| Extrait fourni |

OUI : dans un arrêt en date du 21 mars 2016, le Conseil d’Etat considère que les avis, recommandations, mises en garde et prises de position adoptés par les autorités de régulation dans l'exercice des missions dont elles sont investies peuvent être déférés au juge de l'excès de pouvoir lorsqu'ils revêtent le caractère de dispositions générales et impératives ou lorsqu'ils énoncent des prescriptions individuelles dont ces autorités pourraient ultérieurement censurer la méconnaissance.
Ces actes peuvent également faire l'objet d'un recours pour excès de pouvoir, introduit par un requérant justifiant d'un intérêt direct et certain à leur annulation, lorsqu'ils sont de nature à produire des effets notables, notamment de nature économique, ou ont pour objet d'influer de manière significative sur les comportements des personnes auxquelles ils s'adressent.
Dans ce cas, il appartient au juge, saisi de moyens en ce sens, d'examiner les vices susceptibles d'affecter la légalité de ces actes en tenant compte de leur nature et de leurs caractéristiques, ainsi que du pouvoir d'appréciation dont dispose l'autorité de régulation. Il lui appartient également, si des conclusions lui sont présentées à cette fin, de faire usage des pouvoirs d'injonction qu'il tient du titre Ier du livre IX du code de justice administrative.
La prise de position attaquée, adoptée par l'Autorité de la concurrence dans le cadre de l'exécution d'une injonction figurant dans une autorisation de concentration, a pour effet, en reconnaissant à la société Groupe Canal Plus la possibilité d'acquérir des droits de distribution exclusive de chaînes de télévision sur la plateforme de Numéricâble, de permettre à la société Groupe Canal Plus de concurrencer la société NC Numéricâble sur sa plateforme.
Cette prise de position est de nature à avoir des effets économiques notables ; elle a, en outre, pour objet de modifier le comportement des opérateurs sur le marché de l'acquisition de droits de distribution de chaînes de télévision.

| Consigne |
Reproduisez fidèlement le passage de l'extrait ci-dessus sur l'arrêt du Conseil d'État qui s'ouvre sur les mots contenant « Dans ce cas, il » et se termine par « de justice administrative. ».

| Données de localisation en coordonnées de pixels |
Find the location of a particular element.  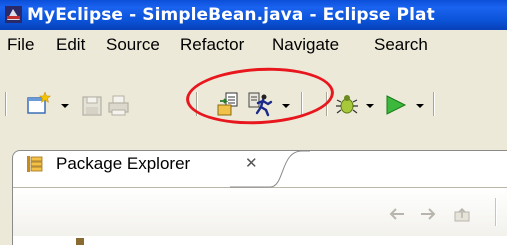

save-icon is located at coordinates (92, 105).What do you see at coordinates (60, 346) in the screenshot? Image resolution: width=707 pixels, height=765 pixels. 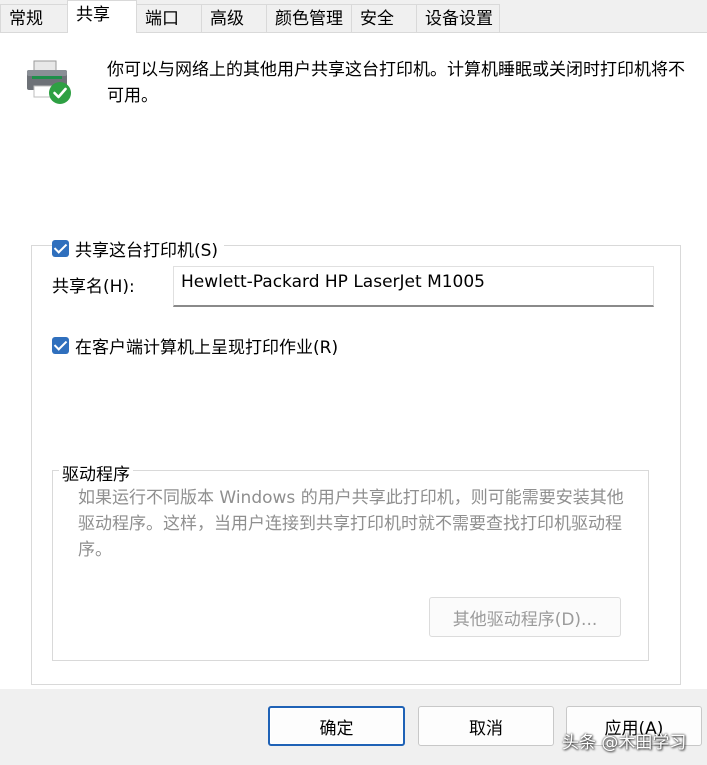 I see `render-jobs-checkbox` at bounding box center [60, 346].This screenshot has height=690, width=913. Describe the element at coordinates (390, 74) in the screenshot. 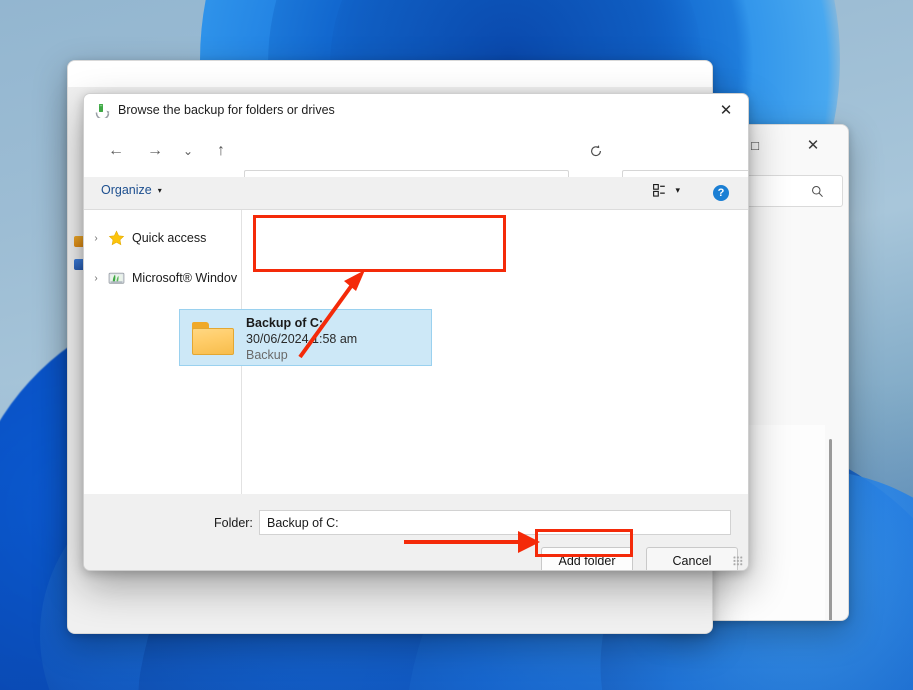

I see `wizard-titlebar` at that location.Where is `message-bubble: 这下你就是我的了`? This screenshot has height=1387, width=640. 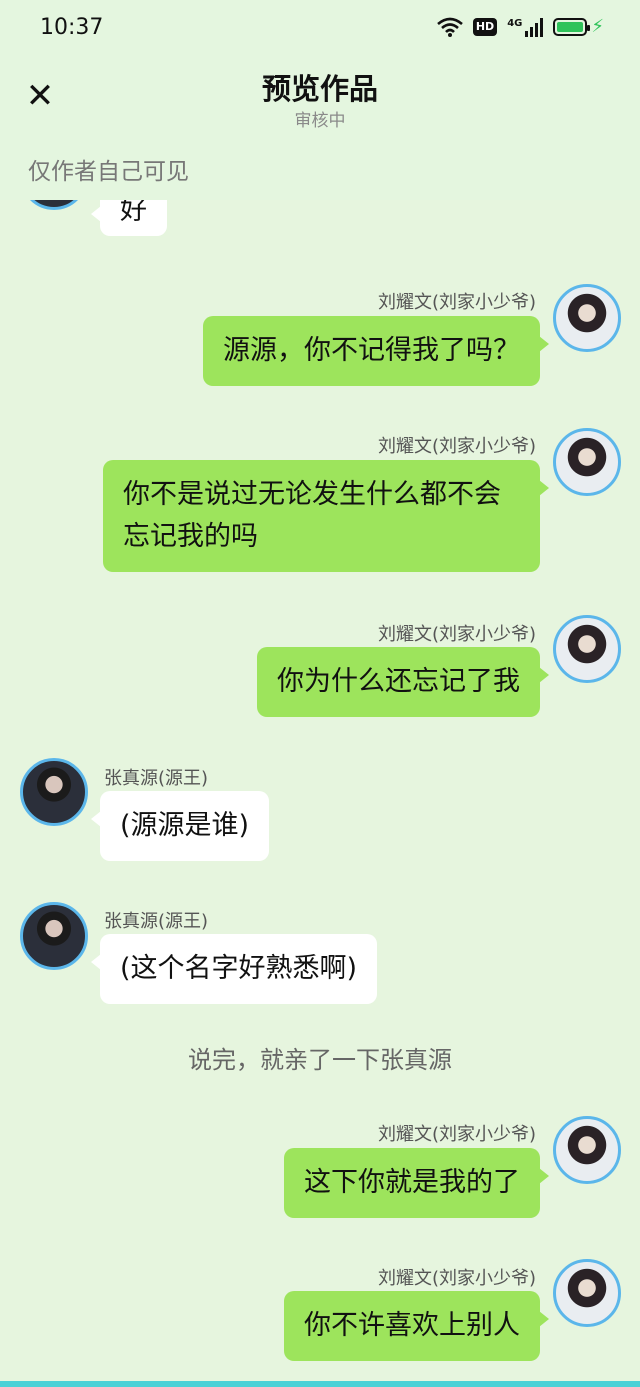 message-bubble: 这下你就是我的了 is located at coordinates (416, 1183).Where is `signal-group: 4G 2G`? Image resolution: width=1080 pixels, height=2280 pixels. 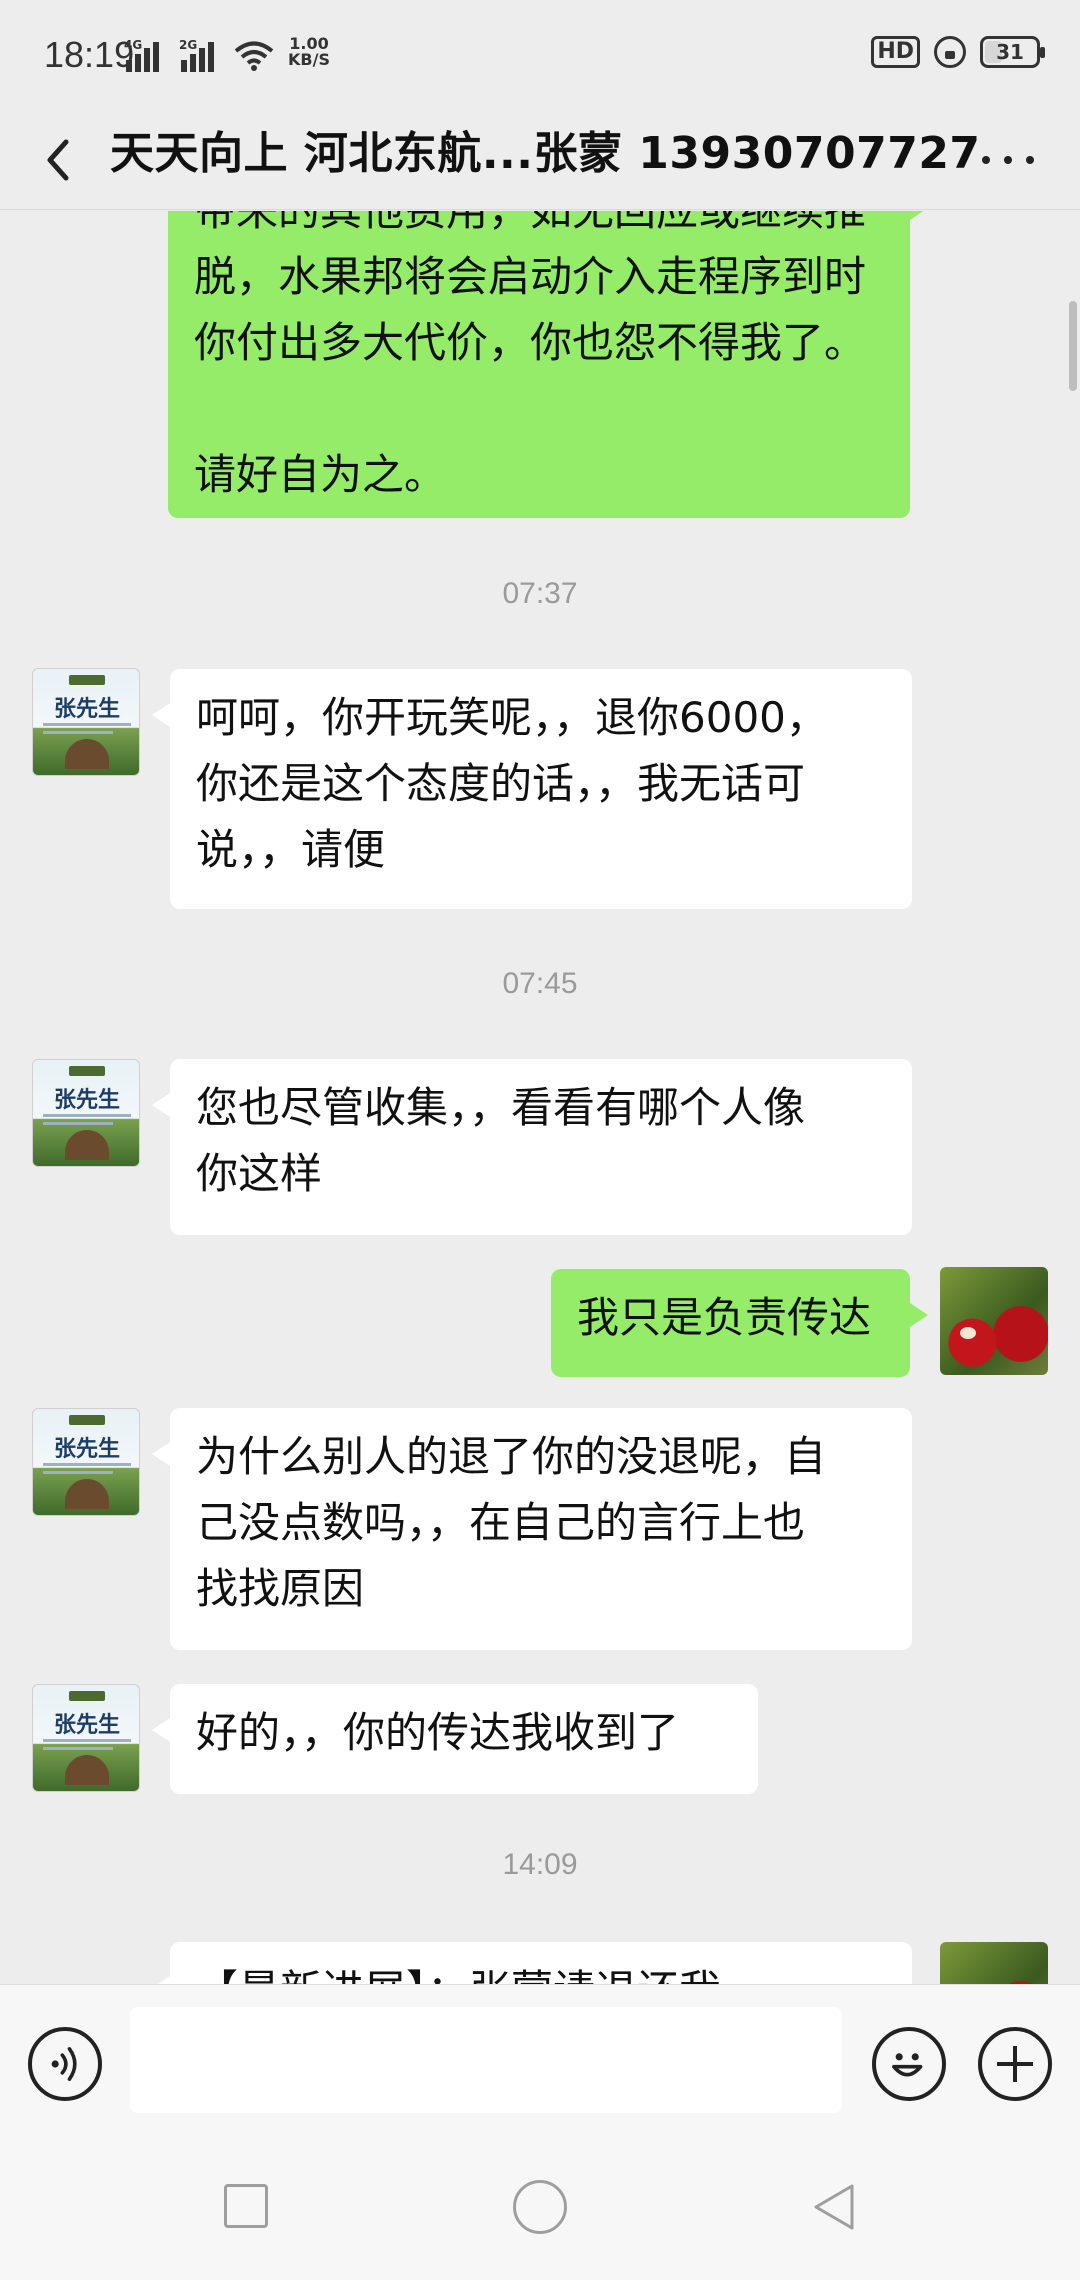
signal-group: 4G 2G is located at coordinates (199, 52).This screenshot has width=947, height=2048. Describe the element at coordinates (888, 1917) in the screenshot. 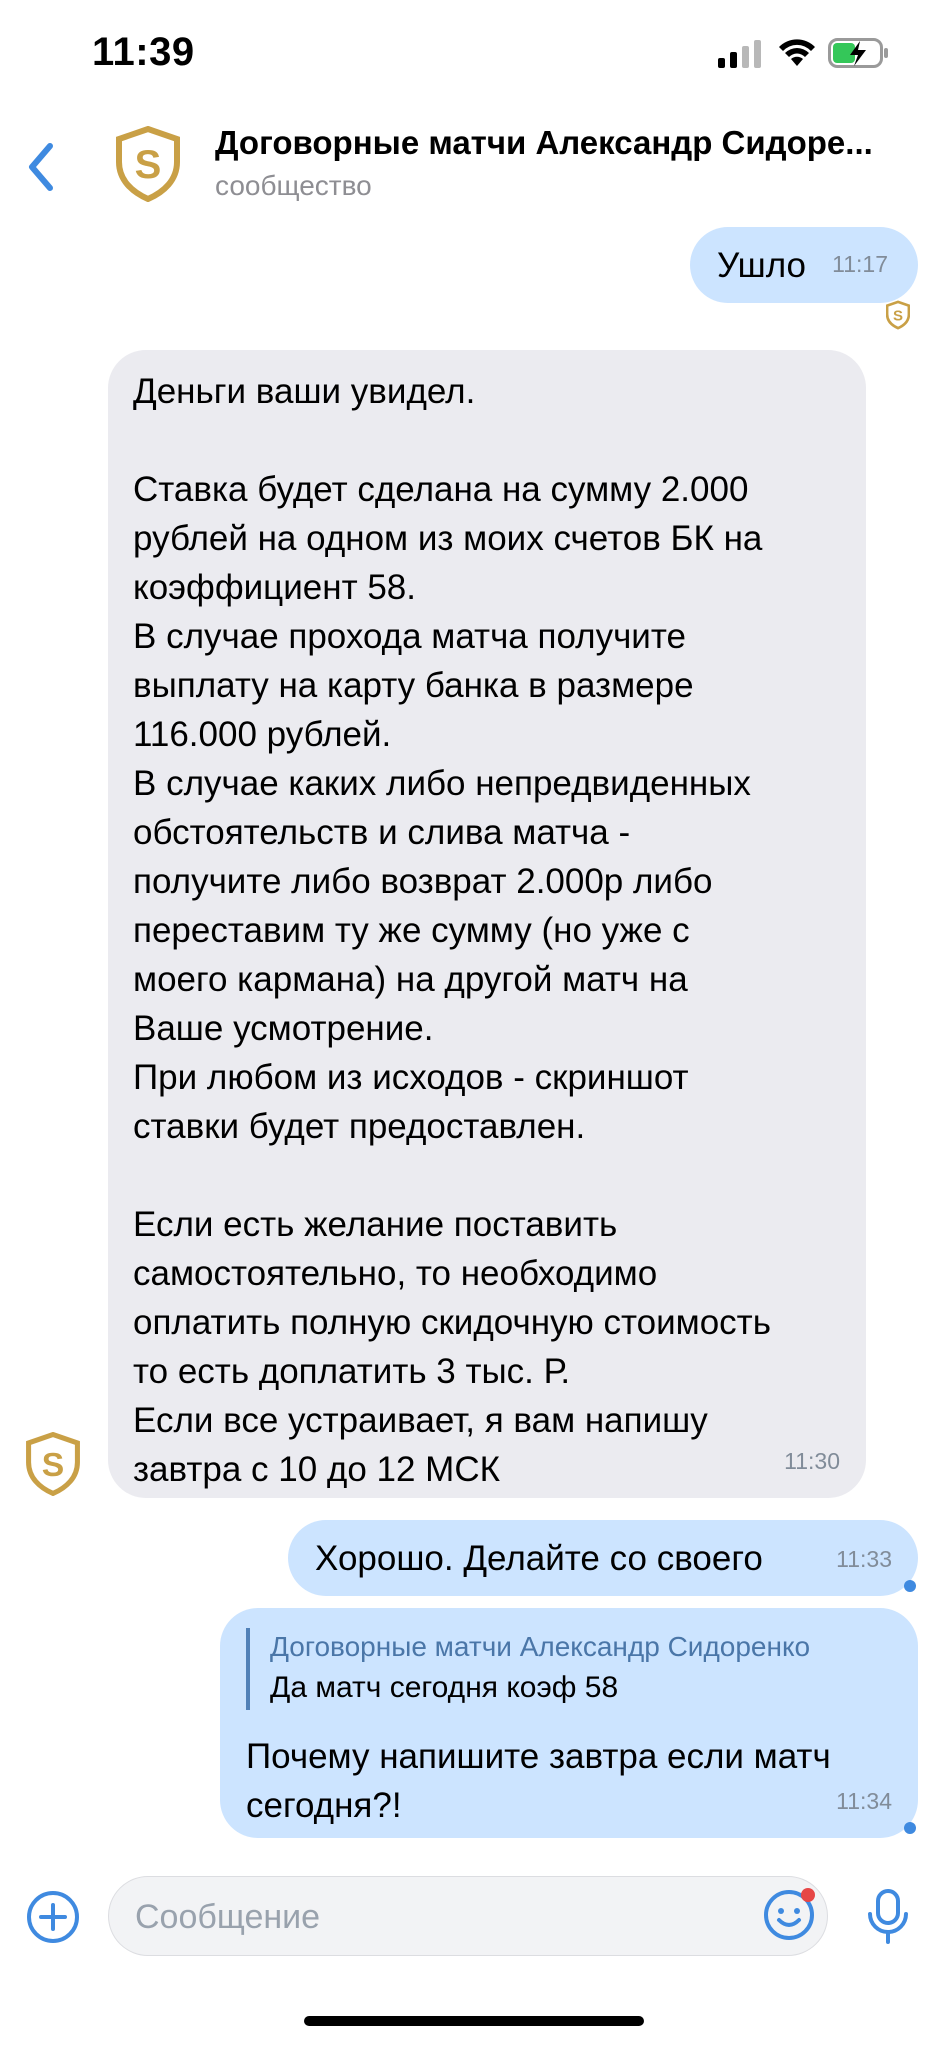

| Réponse attendue |
Dans ce cas, il appartient au juge, saisi de moyens en ce sens, d'examiner les vices susceptibles d'affecter la légalité de ces actes en tenant compte de leur nature et de leurs caractéristiques, ainsi que du pouvoir d'appréciation dont dispose l'autorité de régulation. Il lui appartient également, si des conclusions lui sont présentées à cette fin, de faire usage des pouvoirs d'injonction qu'il tient du titre Ier du livre IX du code de justice administrative.